The birding novice
The first time I wrote about birding for a local newspaper in Washington State, my friends were scared to ride with me for a few weeks. Every time I saw a bird from behind the steering wheel, I would point and exclaim its breed, “Peregrine falcon! Ferrari of the flats!” while nearly swerving off the road.
But when we moved near the other Washington a few years ago, I began to lose interest in behind-the-wheel birding. Granted, it’s not nearly as safe to practice in the stop-and-go traffic for which this area is known, and I had to start all over getting to know the obvious birds that can be pointed out while moving along the interstate.
Then I had the chance to go birding on this coast, with a professional, and the birding bug bit me once more. Photographer Dave Harp (an experienced bird-spotter himself) and I explored Blackwater National Wildlife Refuge on Maryland’s Eastern Shore with intrepid birder Jared Parks last winter for a piece for Bay Journeys.
I learned a lot from Parks. First, you need a good bird book, preferably a Sibley’s Guide. Second, you need to bird with your ears first and then with your eyes, loosely focused on the horizon. Third, occasionally, you need to hold still.
I’m not yet good at any of these things, though I did follow orders and get a Sibley’s guide shortly after our trip. Holding still is pretty difficult for me, as is battling my far-sightedness (and corrective contacts) to loosely gaze at the horizon. But birds are still catching my eye.
Back at home in Alexandria, where we stumbled into a property with an expansive 1.5-acre yard that gives way to a forest and nearby creek, I now keep my zoom lens Nikon next to my laptop in case of birds. My Sibley’s guide is nearby on my desk for reference (and the Internet and email addresses of much better birders are at my fingertips).
In the spring and early summer, a hanging salad plant growing arugula, nasturtium and other microgreens out my dining room window became a lovely habitat for birds, somewhat to my chagrin. They decided the soft leaves that I would clip off into a salad bowl would make a lovely nest. Once I had given up on shooing them out of it (it looked a little worse for the wear after a few days out of town), I focused on trying to identify them. There were three different-looking yellow birds fighting over this prime-nesting habitat one morning. Instead of grabbing my camera like a good novice birder (who would need help identifying them), I slowly inched toward the window to observe.
I knew they were not goldfinches, which I became familiar with while living in Washington State, where they are the state bird (American and Eastern goldfinches enjoy this title in New Jersey and Iowa as well). But instead of running to my guidebook, I just watched them, savoring my bird’s eye view of what had become a little nesting battle. Two of the birds were a sort of couple, with the dimly colored female chirping her support as the two males puffed out their chests and hopped around the home they were trying to claim. I didn’t have the heart to tell them it wasn’t for any of them — it’s my salad plant! — and that there are several other bird houses and trees to choose from in the yard.

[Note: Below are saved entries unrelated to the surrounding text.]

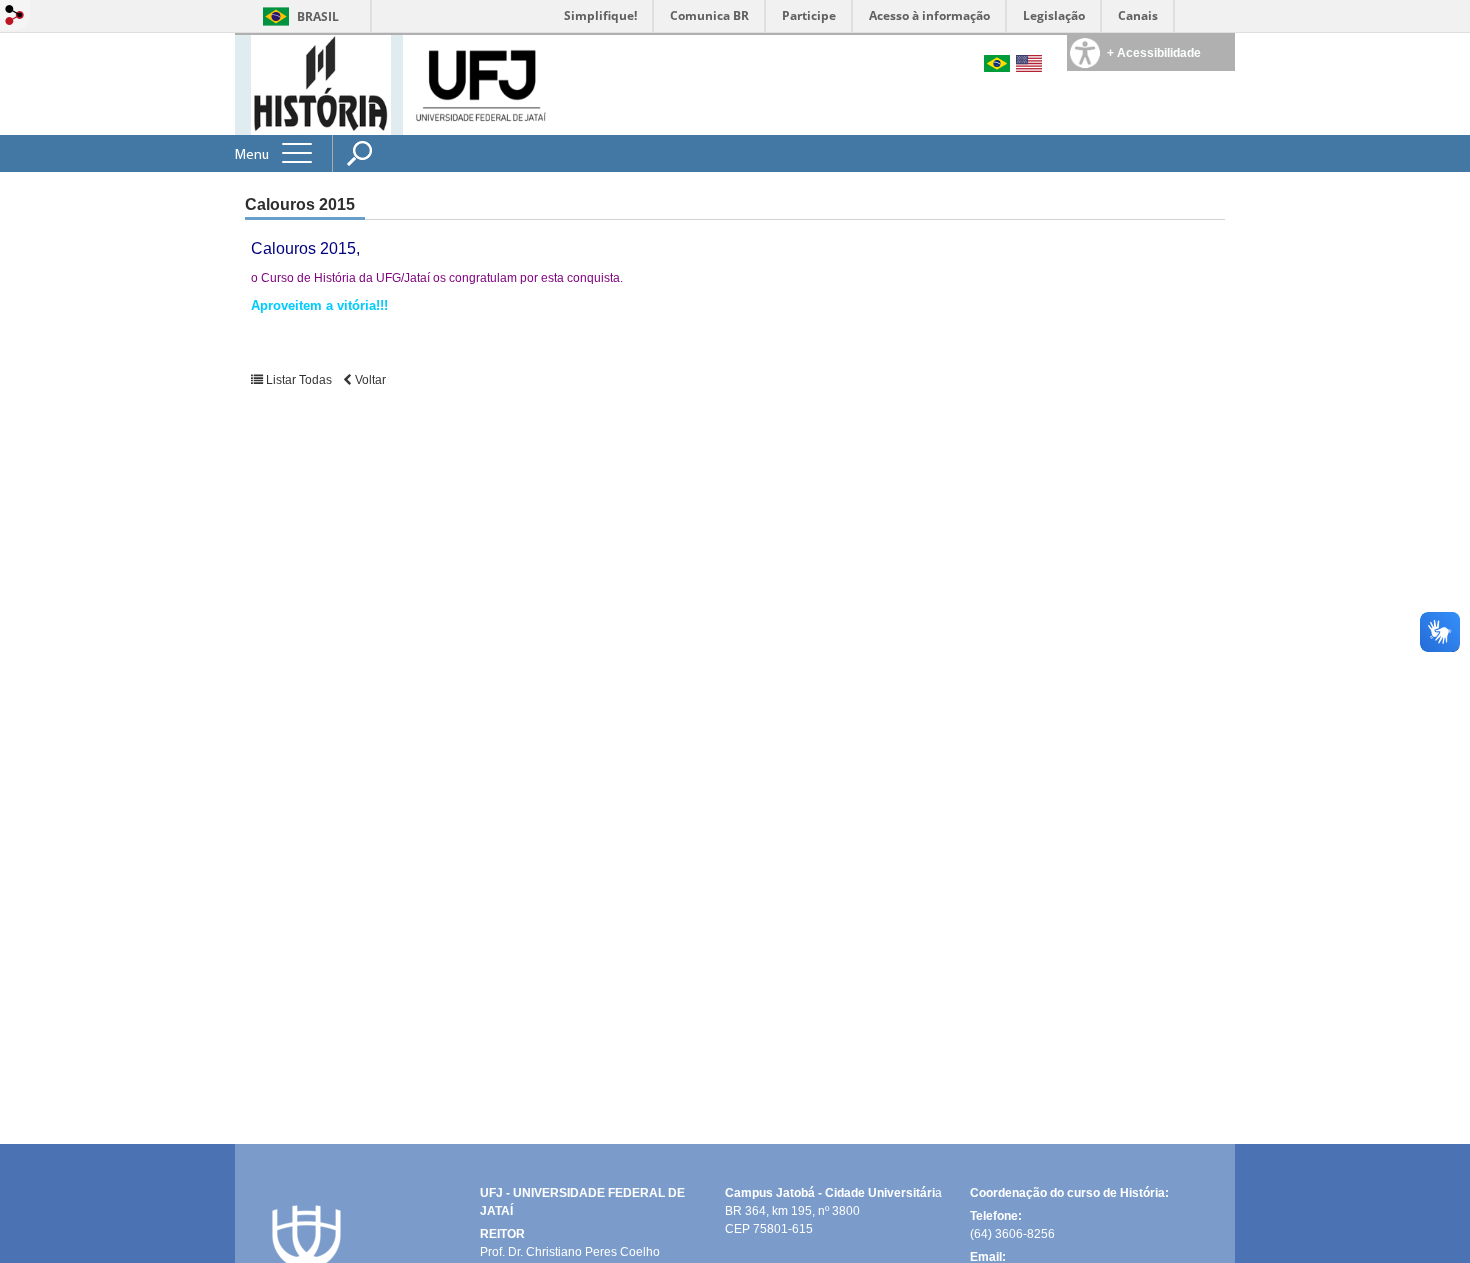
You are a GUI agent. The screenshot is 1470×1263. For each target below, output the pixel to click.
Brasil (318, 16)
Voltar (369, 380)
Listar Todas (299, 380)
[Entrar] (15, 16)
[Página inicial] (321, 83)
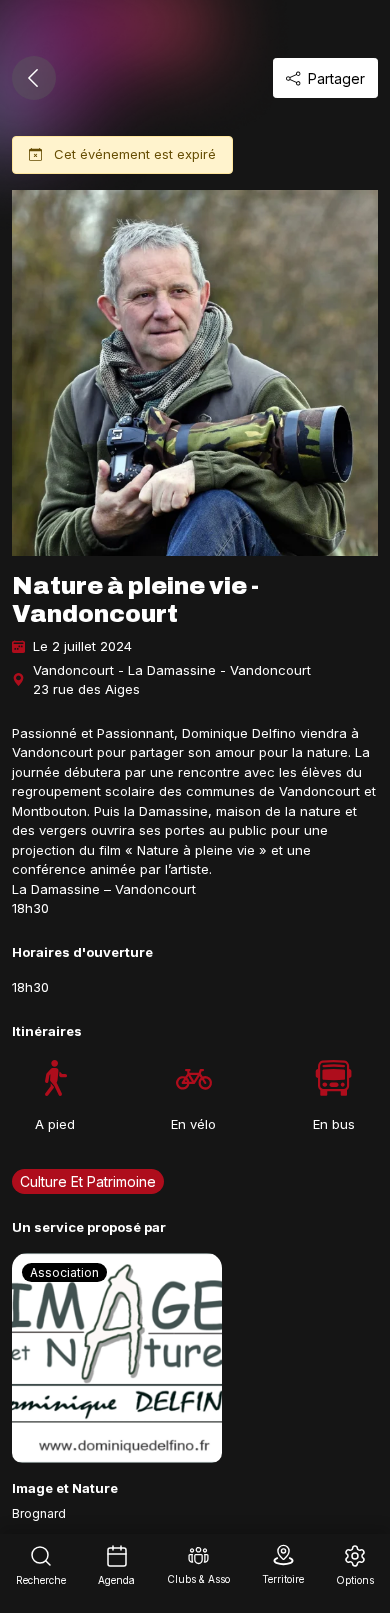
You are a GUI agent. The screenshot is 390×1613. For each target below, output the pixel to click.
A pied (55, 1124)
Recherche (41, 1580)
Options (355, 1580)
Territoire (283, 1579)
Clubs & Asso (198, 1579)
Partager (336, 78)
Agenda (116, 1580)
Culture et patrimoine (88, 1181)
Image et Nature (65, 1488)
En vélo (193, 1124)
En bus (334, 1124)
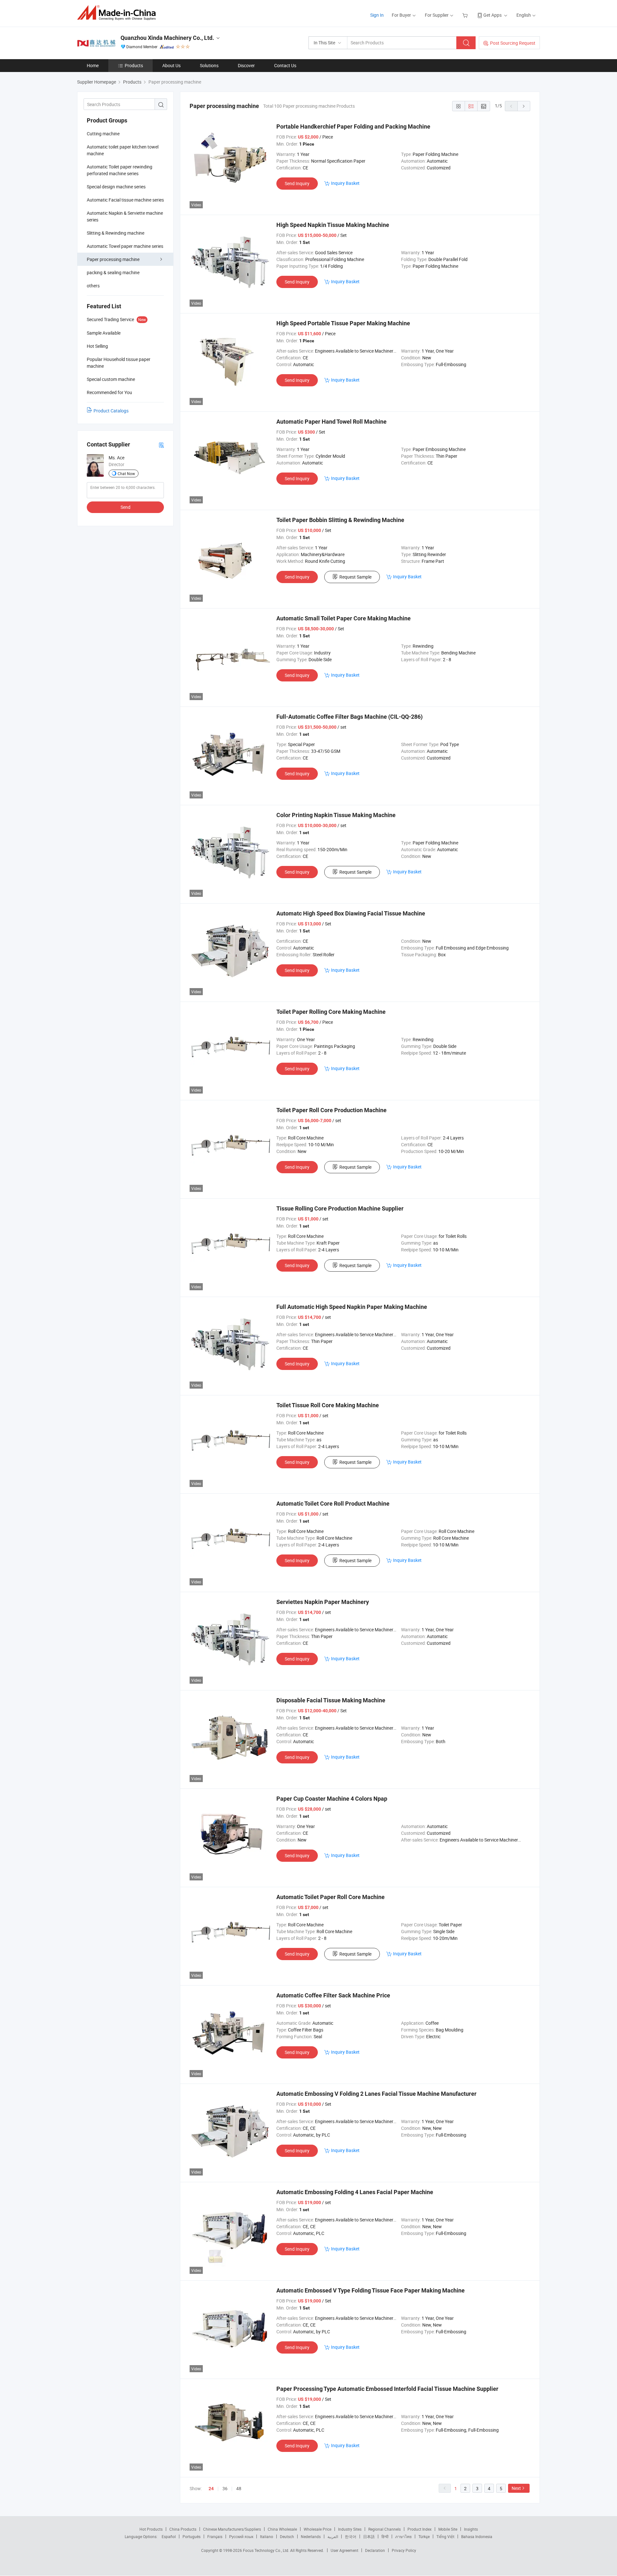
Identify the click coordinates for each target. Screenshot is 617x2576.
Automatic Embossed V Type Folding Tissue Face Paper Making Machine (370, 2290)
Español (169, 2536)
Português (192, 2536)
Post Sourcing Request (512, 43)
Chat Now (126, 473)
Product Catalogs (111, 411)
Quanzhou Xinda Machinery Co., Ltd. (167, 37)
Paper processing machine (113, 259)
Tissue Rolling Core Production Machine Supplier (340, 1208)
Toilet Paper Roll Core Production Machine (331, 1110)
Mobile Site (447, 2529)
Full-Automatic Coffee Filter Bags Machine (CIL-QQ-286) (349, 716)
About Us (171, 65)
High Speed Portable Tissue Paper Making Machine (343, 323)
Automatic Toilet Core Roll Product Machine (332, 1503)
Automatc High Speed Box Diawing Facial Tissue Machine (350, 913)
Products (134, 65)
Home (93, 65)
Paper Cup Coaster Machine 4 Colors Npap (331, 1798)
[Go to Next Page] (524, 106)
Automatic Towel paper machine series (125, 246)
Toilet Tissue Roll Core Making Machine (327, 1405)
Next (516, 2488)
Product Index (419, 2529)
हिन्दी (385, 2536)
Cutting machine (103, 134)
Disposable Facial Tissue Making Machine (330, 1700)
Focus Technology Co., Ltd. (266, 2550)
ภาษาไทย (403, 2536)
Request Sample (355, 577)
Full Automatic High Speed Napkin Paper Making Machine (351, 1306)
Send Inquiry (297, 183)
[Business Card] (161, 444)
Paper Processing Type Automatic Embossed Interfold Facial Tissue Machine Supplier (387, 2388)
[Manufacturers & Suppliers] (118, 12)
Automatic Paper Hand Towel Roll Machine (331, 421)
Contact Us (285, 65)
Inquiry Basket (345, 183)
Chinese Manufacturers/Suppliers (232, 2529)
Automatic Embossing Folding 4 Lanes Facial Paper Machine (354, 2192)
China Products (182, 2529)
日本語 (369, 2536)
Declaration (375, 2550)
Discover (246, 65)
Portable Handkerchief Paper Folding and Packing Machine (353, 126)
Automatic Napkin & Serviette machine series (125, 216)
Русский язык (241, 2536)
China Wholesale (282, 2529)
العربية (332, 2536)
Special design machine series (116, 187)
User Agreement (344, 2550)
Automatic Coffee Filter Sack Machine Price (333, 1995)
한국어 (350, 2536)
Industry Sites (350, 2529)
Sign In (377, 15)
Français (214, 2536)
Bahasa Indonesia (476, 2536)
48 (238, 2488)
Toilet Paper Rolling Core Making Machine (331, 1011)
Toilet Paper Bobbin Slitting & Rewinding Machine (340, 520)
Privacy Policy (404, 2550)
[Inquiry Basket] (465, 15)
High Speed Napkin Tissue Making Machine (332, 224)
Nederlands (311, 2536)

I never did identify them, per se, but I refer to them as my yellow birds. Neither of them ended up setting up a more permanent nest in the salad plant, which I took out of the window once it turned dry and dead. The best birding, for now, is out the window over my kitchen sink, where I catch views of dozens of house finches that often leave their mark on my patio table and chairs. On days when I work outside — like the particularly glorious trio of unseasonably cool days we’ve had this week — I catch woodpeckers and chickadees and oh-so-many cardinals cavorting about the lawn.
The great thing about being a novice birder is that you find nearly every bird impressive, simply because you discovered it. That was the case with a particular pink-hued bird that I desperately wanted to identify and kept spotting over several days. I thought it might be a female cardinal or some other variation of the Virginia state bird, which I’ve been able to identify since I was about 5 years old and birding in my grandfather’s backyard in Kansas.
But I couldn’t be sure. Finally, I caught the bird on camera with my zoom lens and emailed Parks a picture. Surely it would be something exciting.
“This is a pretty easy one this time of year,” his response began. “It is a male house finch. The females are very similar without any red… all brown and streaky they are. Sometimes the males can be kind of golden colored instead of red. Fairly common feeder bird.”
He goes on to tell me that identifying them may get trickier in the fall, when I could also catch a purple finch here and there. I responded:
“A house finch — that seems like something I should have known. Anything with the word "house" in it means really common right?”
Wrong again. Sort of.
“House is usually paired with birds that are common near structures or that nest in cavities (house wren and house sparrow are two other ones common here)… similar to ‘garden birds’ in England,” he writes and then goes on to tell me the fascinating history of how house finches spread across the country and how the Eastern populations got a version of pink eye more than a decade ago that tanked the population for a while. So I should clean my bird feeders.
“Probably more than you needed to know, but there it is…” he writes.
Thankfully, he said I can bother him with my novice birder questions anytime. I’m sure I will.